I admit, I'm a control freak and I used to be a bit of a bitch when DP went out with his mates.
Nowadays, Im pretty good at keeping my mouth shut and trying to be positive when he goes out. But then I just tie myself in knots all night and end up fuming. I'll take it out on him at some point... maybe send him an attention seeking text while hes out, or try to stop him having a lay in the next day. It's horrible, I know it's wrong and I want to stop.

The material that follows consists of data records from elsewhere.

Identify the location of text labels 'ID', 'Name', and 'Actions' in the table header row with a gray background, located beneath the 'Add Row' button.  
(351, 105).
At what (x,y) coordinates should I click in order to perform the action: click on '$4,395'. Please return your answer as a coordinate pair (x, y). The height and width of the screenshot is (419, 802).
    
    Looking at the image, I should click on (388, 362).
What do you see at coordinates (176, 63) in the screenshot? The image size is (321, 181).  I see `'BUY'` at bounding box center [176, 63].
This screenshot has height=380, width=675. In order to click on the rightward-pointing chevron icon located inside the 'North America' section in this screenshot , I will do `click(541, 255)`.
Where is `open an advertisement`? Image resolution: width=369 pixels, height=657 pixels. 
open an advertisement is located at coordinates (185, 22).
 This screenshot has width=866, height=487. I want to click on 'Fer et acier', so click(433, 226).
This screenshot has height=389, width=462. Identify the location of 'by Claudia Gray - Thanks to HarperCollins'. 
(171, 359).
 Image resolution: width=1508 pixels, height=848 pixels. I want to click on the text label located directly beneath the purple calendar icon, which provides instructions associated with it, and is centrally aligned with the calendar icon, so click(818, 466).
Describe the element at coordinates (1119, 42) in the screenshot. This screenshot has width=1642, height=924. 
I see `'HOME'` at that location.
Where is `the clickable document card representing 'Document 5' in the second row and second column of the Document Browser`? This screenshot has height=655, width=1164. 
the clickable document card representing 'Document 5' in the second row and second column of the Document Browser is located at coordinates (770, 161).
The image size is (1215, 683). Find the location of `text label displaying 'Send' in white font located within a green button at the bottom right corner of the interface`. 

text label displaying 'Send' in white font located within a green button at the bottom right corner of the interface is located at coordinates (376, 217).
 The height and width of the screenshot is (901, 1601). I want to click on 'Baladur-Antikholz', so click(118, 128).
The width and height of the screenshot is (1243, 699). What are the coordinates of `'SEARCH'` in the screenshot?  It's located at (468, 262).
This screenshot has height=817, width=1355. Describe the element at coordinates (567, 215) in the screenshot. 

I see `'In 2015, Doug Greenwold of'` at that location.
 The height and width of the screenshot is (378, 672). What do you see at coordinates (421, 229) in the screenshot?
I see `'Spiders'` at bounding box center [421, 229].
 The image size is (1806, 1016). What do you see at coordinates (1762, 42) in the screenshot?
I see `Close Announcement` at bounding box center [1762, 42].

E.g. He is going out tonight. Tbf he NEVER makes plans to go out - his friends ask him. And for the past year and a half he's rarely gone out drinking. He used to go out a lot more often and let me down quite a few times e.g. Coming home later than planned or not coming home all night 
I went out last night, so it's not like I don't socialise (although I didn't used to when he was out all the time). I've planned a 'nice' night for myself... Think bath, takeaway, early night etc. yet Im still anxious and annoyed about him going. His friend is single and is always on the pull and it makes me mad just knowing they'll be chatting to girls (although DP is a bit shy in these situations and I wouldn't describe him as a flirt - he certainly wasn't when we first met and obviously he was a young, single guy then!).
No matter how calm I am at the beginning of the night I'm always seething with rage when he stumbles in at stupid o clock smelling of booze.